Insgesamt sehe man, "dass das Bild bunter wird", so Andreas Bergthaler (Forschungsinstitut für Molekulare Medizin). Neben den britischen, südafrikanischen und ersten Nachweisen der "brasilianischen Variante" (P.2), sehe man etwa auch die "tschechische Variante" (B.1.258). Weltweit zeige sich, dass verschiedene neue Varianten das Zeug dazu haben, sich in wenigen Wochen regional durchzusetzen.
Schnelle Reaktionen sind gefragt
Dass jetzt in Österreich viel daran gesetzt wird, ein rasch harte Daten lieferndes Monitoring-System zu etablieren, könne man als "Aufwärmübung" für den Fall sehen, "wenn zum Beispiel Varianten auftreten, die komplett der Immunantwort entkommen können", sagte Bergthaler. Taucht etwas auf, das danach aussieht, brauche es regional Möglichkeiten zur schnellen Reaktion. Hier könnte aus den Vorkommnissen der vergangenen Wochen in Tirol oder im Bezirk Hermagor gelernt werden. Es gehe also darum, "ohne Vorauswahl einen Querschnitt der Materie der zirkulierenden Viren, regelmäßig, wöchentlich in Österreich sequenzieren".

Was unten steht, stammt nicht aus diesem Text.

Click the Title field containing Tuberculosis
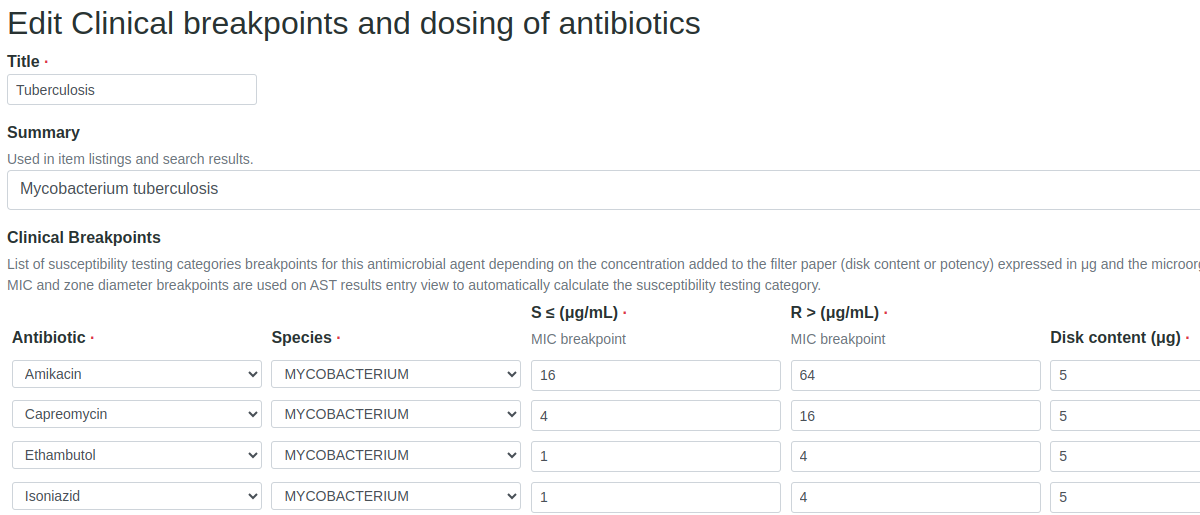1200x515 pixels. pyautogui.click(x=132, y=90)
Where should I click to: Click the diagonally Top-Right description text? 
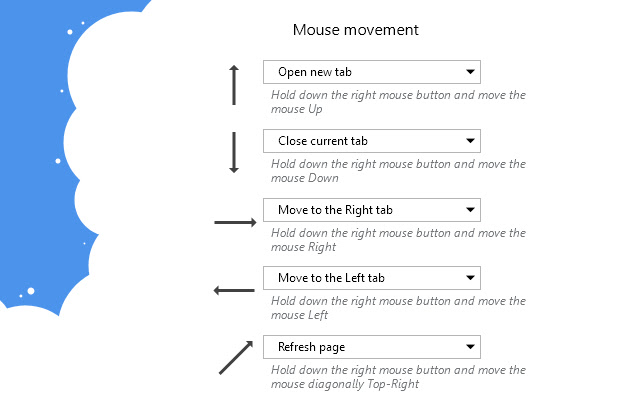(x=398, y=377)
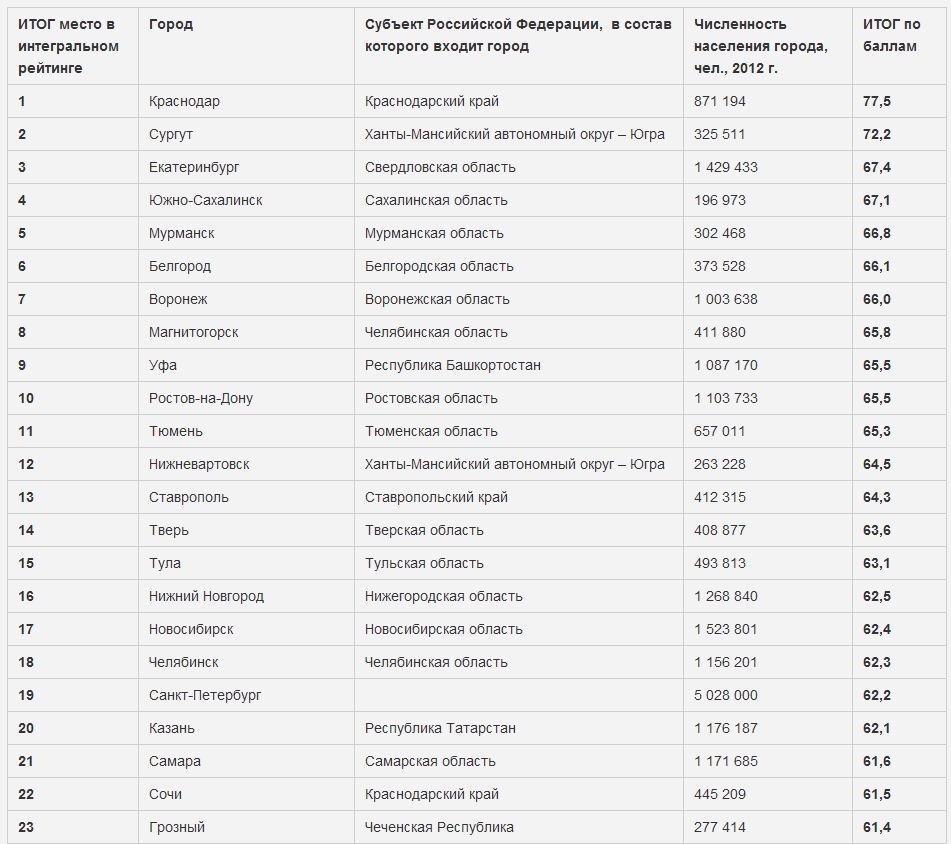Click the "Республика Татарстан" region cell
The image size is (951, 844).
440,728
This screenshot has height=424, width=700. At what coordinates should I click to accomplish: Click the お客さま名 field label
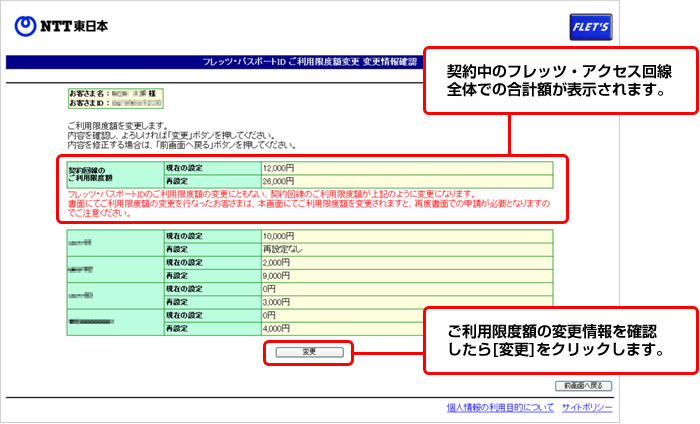pos(88,93)
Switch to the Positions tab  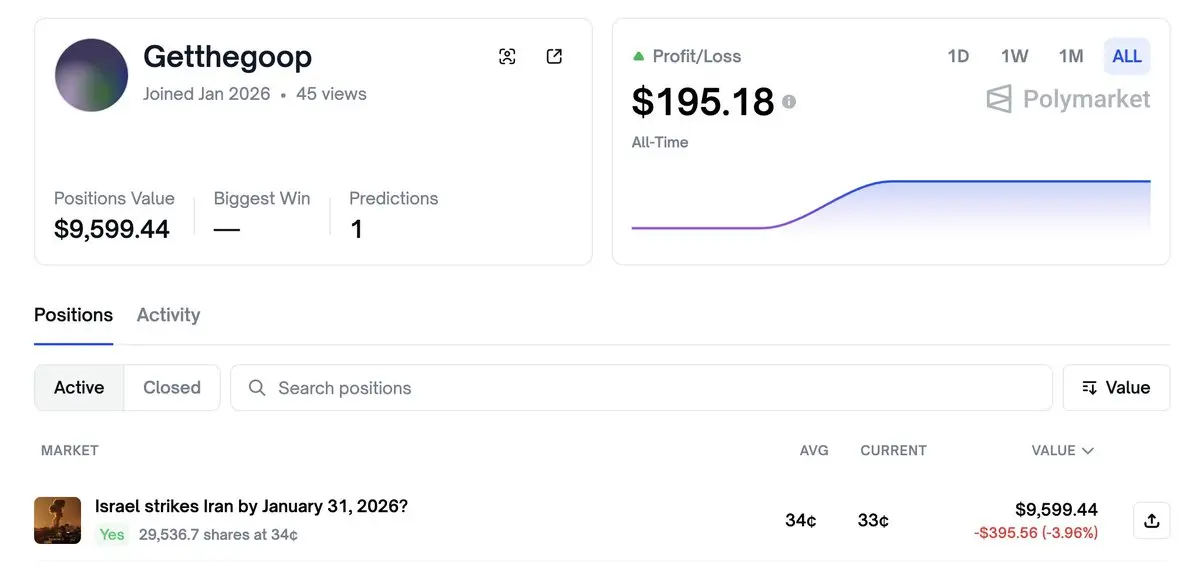(x=73, y=315)
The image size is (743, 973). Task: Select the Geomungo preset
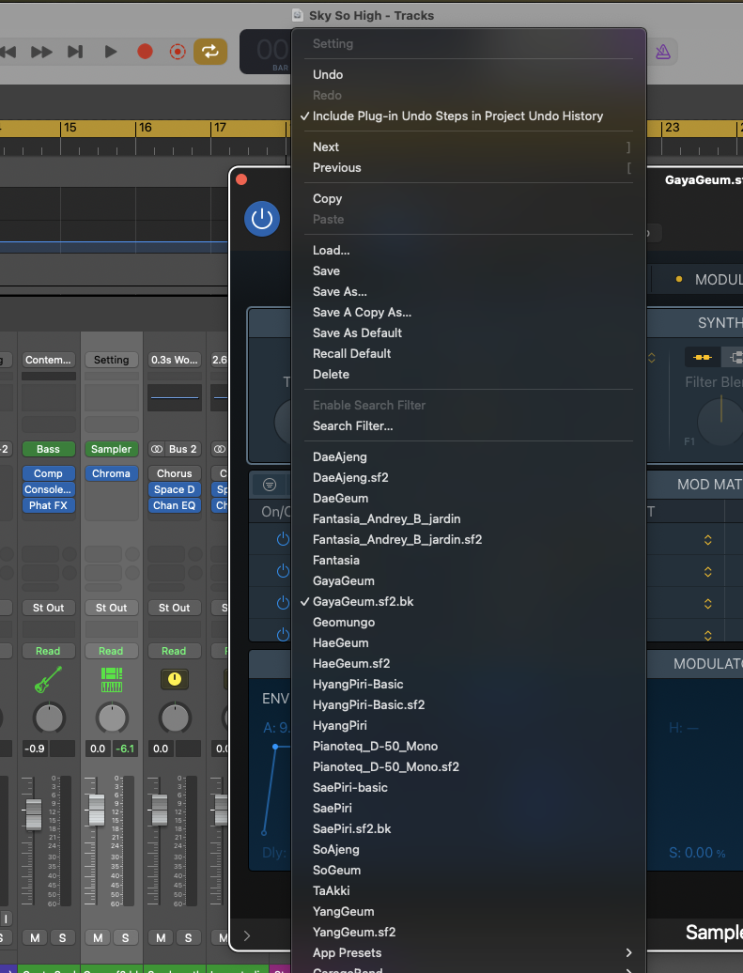343,622
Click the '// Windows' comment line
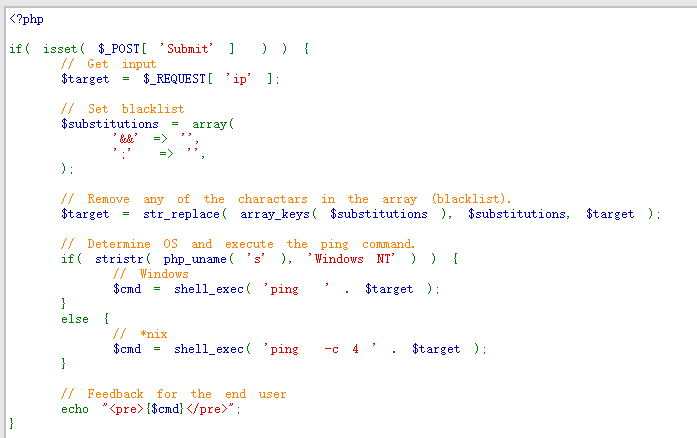 (150, 274)
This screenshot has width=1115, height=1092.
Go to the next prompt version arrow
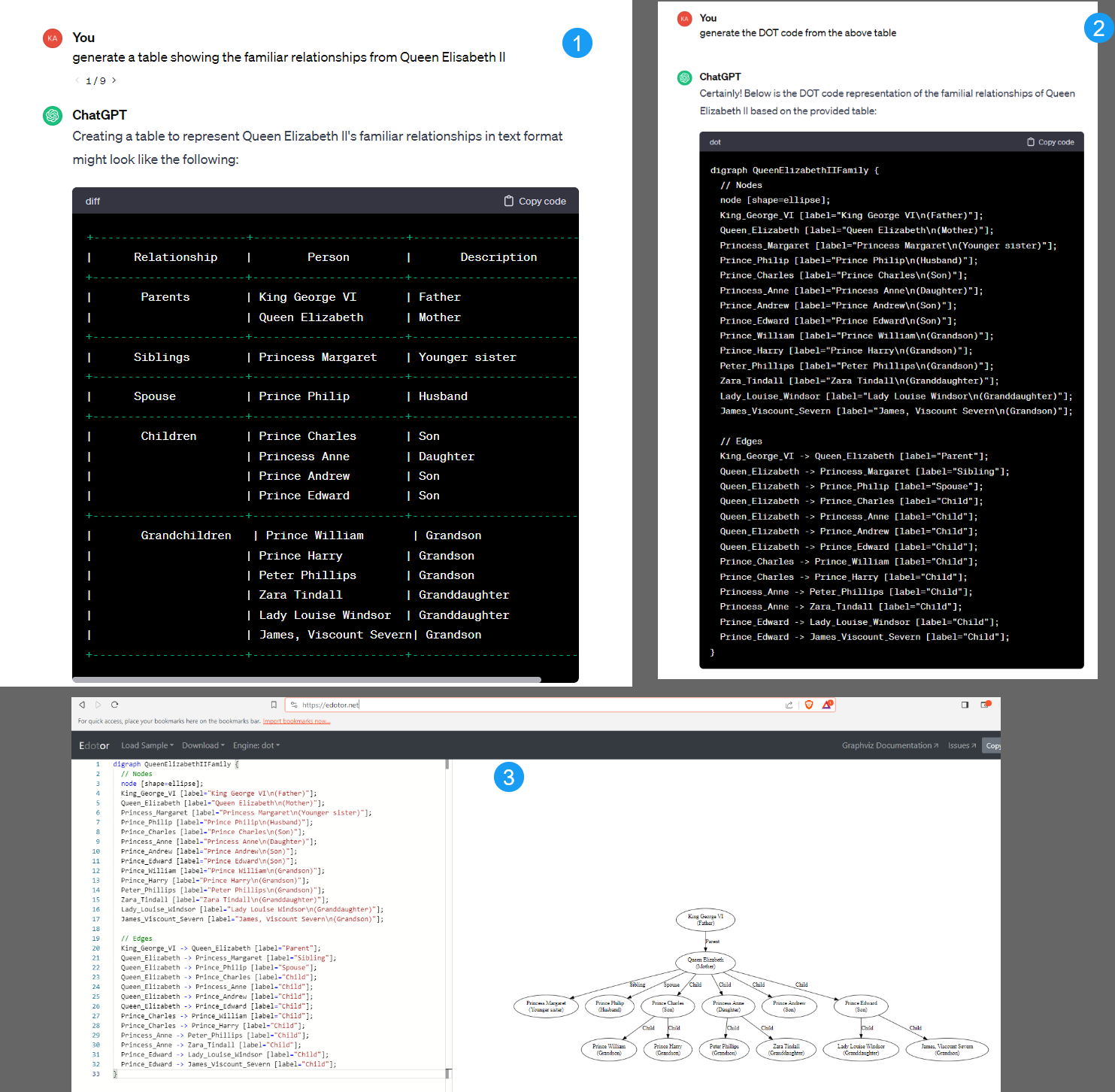pyautogui.click(x=114, y=80)
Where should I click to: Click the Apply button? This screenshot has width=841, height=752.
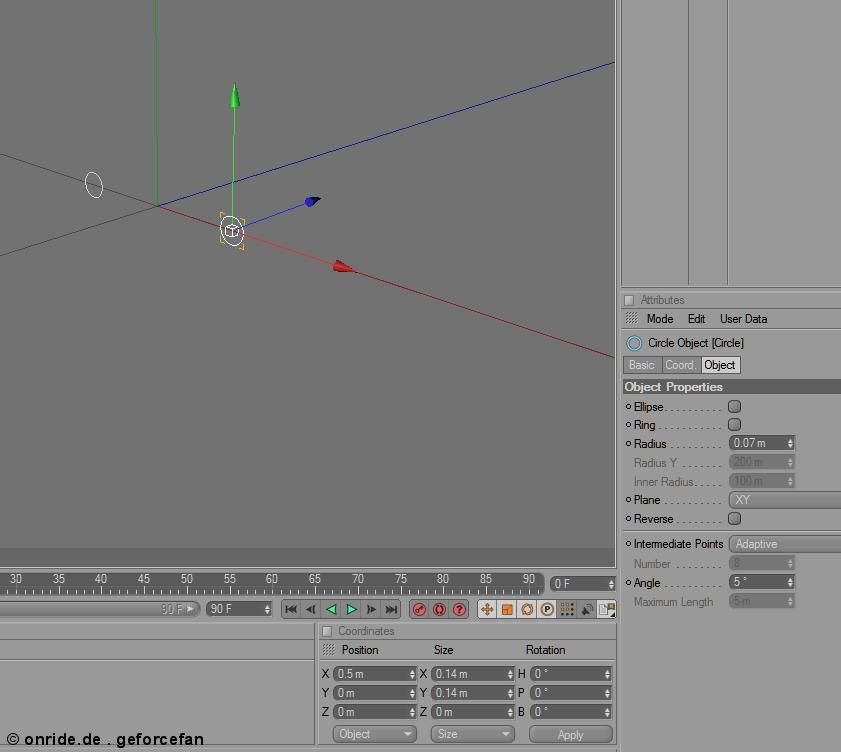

Trotz all der Anstrengungen rund um das Monitoring als "Vorwarnsystem", bleibe immer ein gewisser Zeitverzug beim Erkennen der Veränderungen. Die beste Chance, die Weiterentwicklung des Erregers insgesamt hintanzuhalten sei daher, die Gesamtzahlen "massiv zu senken. Das würde erstens den Raum für die Evolution reduzieren - denn wo kein Virus ist, das sich repliziert, kann auch keines mutieren", so Elling: "Zweitens würde das Cluster-Tracing wieder möglich." Passiert das nicht, könnten neue Varianten zu einer "Verschärfung der Situation" beitragen.
Wir haben (noch) nichts gelernt
Und aus Fehlern lernen. "Wir hätten eigentlich schon aus SARS-CoV-1 lernen müssen", sagte Elling. Europa und Amerika waren vermutlich "zu lange zu arrogant", indem behauptet wurde, dass Corona ein Problem Chinas sei, das die Gesundheitssysteme hierzulande nicht ins Wanken bringen könne. "Diese Arroganz hat uns einfach gestraft." Erste Infektionsherde wurden eben nicht "ausgetrocknet. Ein Waldbrand kann nicht kontrolliert brennen. Man kann ihn entweder durchbrennen lassen, dann gibt es nachher nur noch Asche - das ist die Herdenimmunität - oder ihn löschen".